Dr. Daley: “The infinity socket has the potential to create a snugger prosthetic fit for difficult-to-fit residual limbs, which may help in control. Micro-processor-controlled prosthetic devices have advanced in the past few years to be more resilient in environments like water, while their batteries are taking longer charges. Prosthetists are using 3D scanners to develop the models they use to build sockets.
“About six facilities in the U.S. are trialing osseointegration limb replacement surgery, where a titanium rod is placed into the end of the residual limb’s bone so a prosthetic can connect without a socket.

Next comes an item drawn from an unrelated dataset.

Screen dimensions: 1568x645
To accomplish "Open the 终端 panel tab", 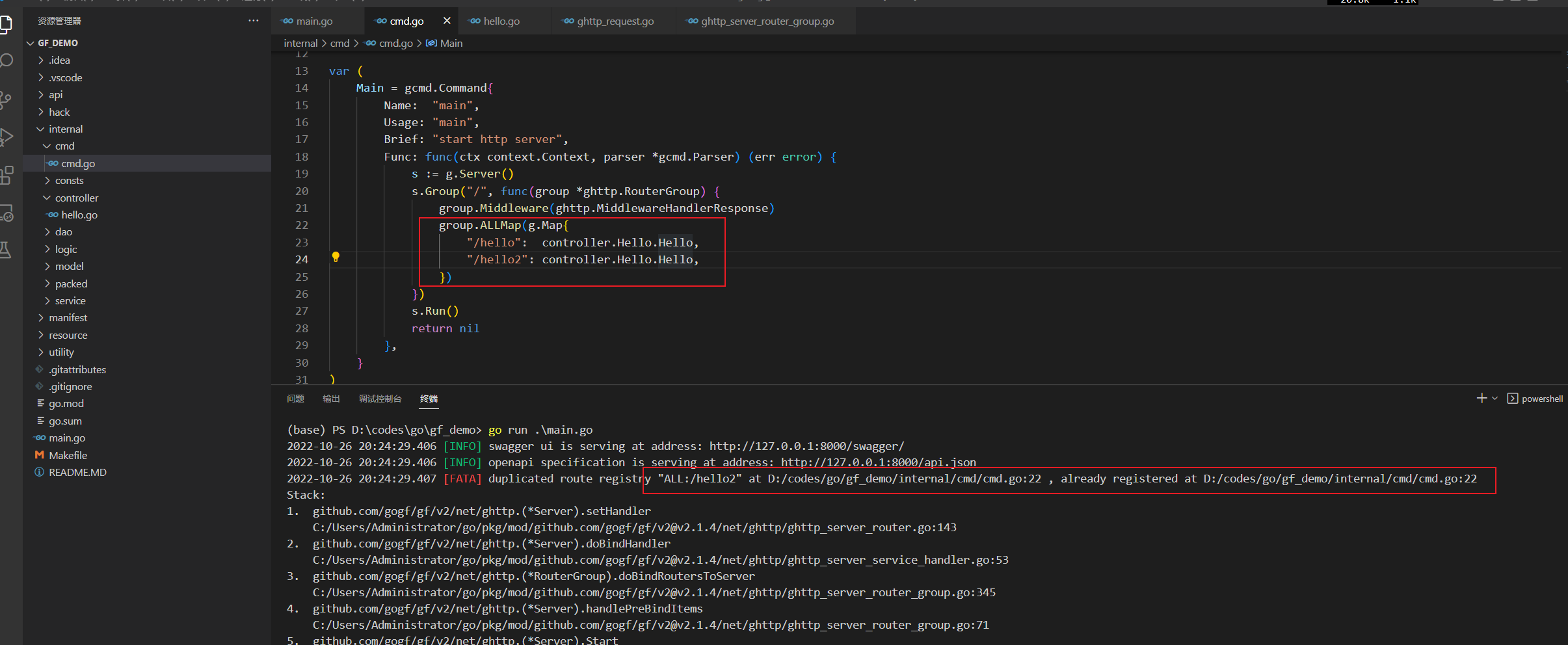I will 429,399.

I am privileged to be working with some of these patients who received this promising surgery to manage their rehabilitation program, address potential complications, and coordinate with their prosthetists to solve problems.
“Active research is being conducted involving the intramuscular implantation of electrodes to control myoelectric prosthetic hands.
“Good Shepherd’s partnership with the Temple University Hospital Physical Medicine and Rehabilitation (PM&R) Residency Program is helping educate the next generation of physiatrists. Having residents work with Good Shepherd’s physicians in our inpatient and outpatient facilities will bring technological and medical advances to our patients from Temple’s world-renowned research.”